+++ Entries shown

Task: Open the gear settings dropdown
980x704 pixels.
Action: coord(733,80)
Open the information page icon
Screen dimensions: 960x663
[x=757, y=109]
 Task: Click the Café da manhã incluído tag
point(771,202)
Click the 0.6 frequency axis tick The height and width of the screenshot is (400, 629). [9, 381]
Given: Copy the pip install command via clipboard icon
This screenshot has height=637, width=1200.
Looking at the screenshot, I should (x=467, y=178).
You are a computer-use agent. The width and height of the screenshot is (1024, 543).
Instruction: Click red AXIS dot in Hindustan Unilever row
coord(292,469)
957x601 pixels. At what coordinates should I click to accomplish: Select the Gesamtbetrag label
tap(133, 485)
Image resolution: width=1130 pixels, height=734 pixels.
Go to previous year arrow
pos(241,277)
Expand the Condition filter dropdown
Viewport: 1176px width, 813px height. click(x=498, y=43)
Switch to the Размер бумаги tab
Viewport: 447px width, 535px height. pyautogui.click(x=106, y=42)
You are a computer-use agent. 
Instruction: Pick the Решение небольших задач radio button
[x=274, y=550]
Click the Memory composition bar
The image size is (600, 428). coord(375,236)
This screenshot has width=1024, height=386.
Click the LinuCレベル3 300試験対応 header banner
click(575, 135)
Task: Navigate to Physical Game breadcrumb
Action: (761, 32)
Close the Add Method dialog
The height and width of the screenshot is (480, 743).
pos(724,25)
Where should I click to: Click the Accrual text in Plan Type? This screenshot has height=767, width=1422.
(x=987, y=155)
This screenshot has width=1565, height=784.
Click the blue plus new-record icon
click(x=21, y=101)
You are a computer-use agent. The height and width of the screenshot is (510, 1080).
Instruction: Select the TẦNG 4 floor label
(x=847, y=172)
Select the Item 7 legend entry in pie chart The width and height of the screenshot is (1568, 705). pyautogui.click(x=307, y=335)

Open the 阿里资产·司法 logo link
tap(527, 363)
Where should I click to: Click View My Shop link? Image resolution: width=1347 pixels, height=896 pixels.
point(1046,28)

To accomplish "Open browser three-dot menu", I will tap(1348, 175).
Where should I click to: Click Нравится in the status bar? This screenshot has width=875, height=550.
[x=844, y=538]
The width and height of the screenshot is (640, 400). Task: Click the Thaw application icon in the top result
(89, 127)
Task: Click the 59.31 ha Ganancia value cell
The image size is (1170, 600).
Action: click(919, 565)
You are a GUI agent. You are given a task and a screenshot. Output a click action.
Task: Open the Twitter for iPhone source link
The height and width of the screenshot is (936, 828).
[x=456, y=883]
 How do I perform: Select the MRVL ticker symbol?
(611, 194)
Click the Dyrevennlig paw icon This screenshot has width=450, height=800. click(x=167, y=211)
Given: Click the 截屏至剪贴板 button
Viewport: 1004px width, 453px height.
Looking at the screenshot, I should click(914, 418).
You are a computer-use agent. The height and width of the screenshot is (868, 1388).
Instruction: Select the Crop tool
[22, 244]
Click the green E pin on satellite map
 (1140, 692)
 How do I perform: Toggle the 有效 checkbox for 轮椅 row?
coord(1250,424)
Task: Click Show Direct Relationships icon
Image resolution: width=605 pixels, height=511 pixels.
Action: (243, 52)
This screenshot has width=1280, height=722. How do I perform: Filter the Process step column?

++++++

▸ **Exercise aim**:
Go through the records above and copy each line where "computer" is found.

▸ **Output for this task**:
You are a computer-use agent. The width and height of the screenshot is (1024, 543).
You are a computer-use agent. 
You are a computer-use agent. The height and width of the screenshot is (510, 1080).
You are a computer-use agent. The height and width of the screenshot is (868, 1388).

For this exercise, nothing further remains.